Untuk mempromosikan alat pelacak buatan startup keamanannya, Synthient, Brundage membagikan tautan di sebuah grup Discord yang dihuni para peretas dan peneliti siber. Tak lama kemudian, seorang pengguna anonim mengiriminya pesan, mengklaim bahwa alat Brundage kurang canggih karena melewatkan beberapa alamat IP penting. Brundage menyadari bahwa pengguna anonim ini kemungkinan besar adalah orang dalam yang memiliki kaitan langsung dengan operator Kimwolf.
Alih-alih melakukan interogasi agresif, Brundage memilih pendekatan santai. Ia melontarkan sejumlah pertanyaan teknis, lalu menutup percakapan dengan mengirimkan sebuah file GIF lucu: seekor kucing abu-abu berbulu lebat yang sedang membetulkan dasinya. Taktik sederhana ini ternyata membuahkan hasil di luar dugaan.

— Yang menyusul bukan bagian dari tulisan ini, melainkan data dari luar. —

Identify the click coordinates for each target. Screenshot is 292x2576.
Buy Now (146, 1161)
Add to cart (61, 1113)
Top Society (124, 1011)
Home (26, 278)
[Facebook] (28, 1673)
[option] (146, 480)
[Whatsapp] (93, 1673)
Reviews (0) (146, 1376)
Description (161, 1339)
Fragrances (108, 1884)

“Pendekatannya memang hanya bertanya terus-menerus dan bersikap sedikit tidak serius. Meme itu membuat saya sendiri terkejut (karena berhasil memancing informasi rahasia),” ungkap Brundage, seperti dikutip KompasTekno dari WSJ.
Sang peretas anonim, yang merasa santai, tanpa sadar membocorkan celah keamanan yang menjadi kunci penyebaran Kimwolf di jaringan lokal.
Jejak Digital Berujung Penangkapan
Berbekal informasi vital dari “jebakan” meme kucing tersebut, Brundage dan tim Synthient bergerak cepat. Temuan mereka dibagikan kepada para pakar industri dan penegak hukum federal Amerika Serikat. Informasi ini menjadi kepingan puzzle terakhir yang dicari pihak berwenang.
Berkat data tersebut, operasi gabungan berhasil membongkar dan melumpuhkan infrastruktur utama penyebaran Kimwolf. Penegak hukum federal bahkan secara khusus memberikan apresiasi resmi kepada Synthient atas temuan penting Brundage.
Menjelang upacara kelulusannya di bulan Mei mendatang, Brundage tidak hanya bersiap membawa pulang ijazah sarjana, tetapi juga reputasi emas sebagai mahasiswa yang sukses menyelamatkan infrastruktur internet global dengan bermodalkan sebuah meme kucing.